Recently I argued that eliminating the private insurance industry would not suddenly make health care affordable. But this is no reason to gratuitously overpay private insurers to provide health care to Medicare patients—while simultaneously planning to slash the fees that Medicare pays physicians.
Begin with the insurers. When Congress created Medicare Advantage, the program that allows private insurers to offer Medicare to seniors, it agreed to pay for-profit insurers about 12 percent more per patient than traditional Medicare would spend if it were covering those patients directly. Add up those extra payments and they amount to a $16-billion-a-year subsidy for the health insurance industry.
Why the sweetener? Lobbyists argued that the government would have to pay more to persuade for-profit insurers to join the Advantage program. Moreover, they promised that the insurers would use the $16 billion to offer patients extra benefits like acupuncture and eye exams that they would not receive under traditional Medicare. And Congress agreed. Now, think about this for a minute: legislators agreed to use our tax dollars to help for-profit insurers draw customers away from a government program that most people liked—and that cost taxpayers less. This is not about saving money by transferring Medicare to the supposedly more efficient private sector. This is about the conservative agenda: some politicians are determined to try to outsource government to for-profit corporations.

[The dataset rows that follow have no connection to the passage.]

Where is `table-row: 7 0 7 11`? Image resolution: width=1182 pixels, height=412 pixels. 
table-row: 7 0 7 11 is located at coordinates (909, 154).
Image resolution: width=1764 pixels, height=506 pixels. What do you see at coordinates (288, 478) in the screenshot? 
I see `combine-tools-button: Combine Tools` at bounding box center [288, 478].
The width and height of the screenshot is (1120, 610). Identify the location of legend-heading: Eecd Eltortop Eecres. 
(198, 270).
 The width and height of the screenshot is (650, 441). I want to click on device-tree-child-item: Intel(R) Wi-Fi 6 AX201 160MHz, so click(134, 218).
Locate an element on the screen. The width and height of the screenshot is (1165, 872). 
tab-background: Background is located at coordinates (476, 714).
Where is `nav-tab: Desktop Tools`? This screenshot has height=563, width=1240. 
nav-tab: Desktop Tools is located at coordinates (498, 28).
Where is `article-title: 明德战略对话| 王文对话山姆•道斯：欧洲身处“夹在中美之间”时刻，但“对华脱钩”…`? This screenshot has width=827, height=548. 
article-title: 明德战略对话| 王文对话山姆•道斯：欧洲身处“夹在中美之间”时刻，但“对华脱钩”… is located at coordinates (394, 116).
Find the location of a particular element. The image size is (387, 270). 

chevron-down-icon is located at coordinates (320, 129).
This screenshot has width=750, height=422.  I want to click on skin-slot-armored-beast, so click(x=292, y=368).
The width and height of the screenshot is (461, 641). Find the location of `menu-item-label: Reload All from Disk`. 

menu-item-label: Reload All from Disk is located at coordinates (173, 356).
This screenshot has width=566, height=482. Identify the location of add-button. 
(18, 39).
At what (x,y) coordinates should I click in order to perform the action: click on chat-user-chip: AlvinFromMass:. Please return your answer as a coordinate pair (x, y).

Predictably, private insurers structured their plans to siphon off the healthiest seniors. In New York City, for example, Oxford included free memberships to some pretty posh gyms as part of the package. They called it the “Silver Sneakers” program. Unfortunately, a year after seniors signed up they discovered that the number of gyms involved in the program had suddenly shrunk. The options that remained weren’t nearly as tony, and most were no longer located in upper-middle-class residential neighborhoods. Is this “bait-and-switch”? You decide.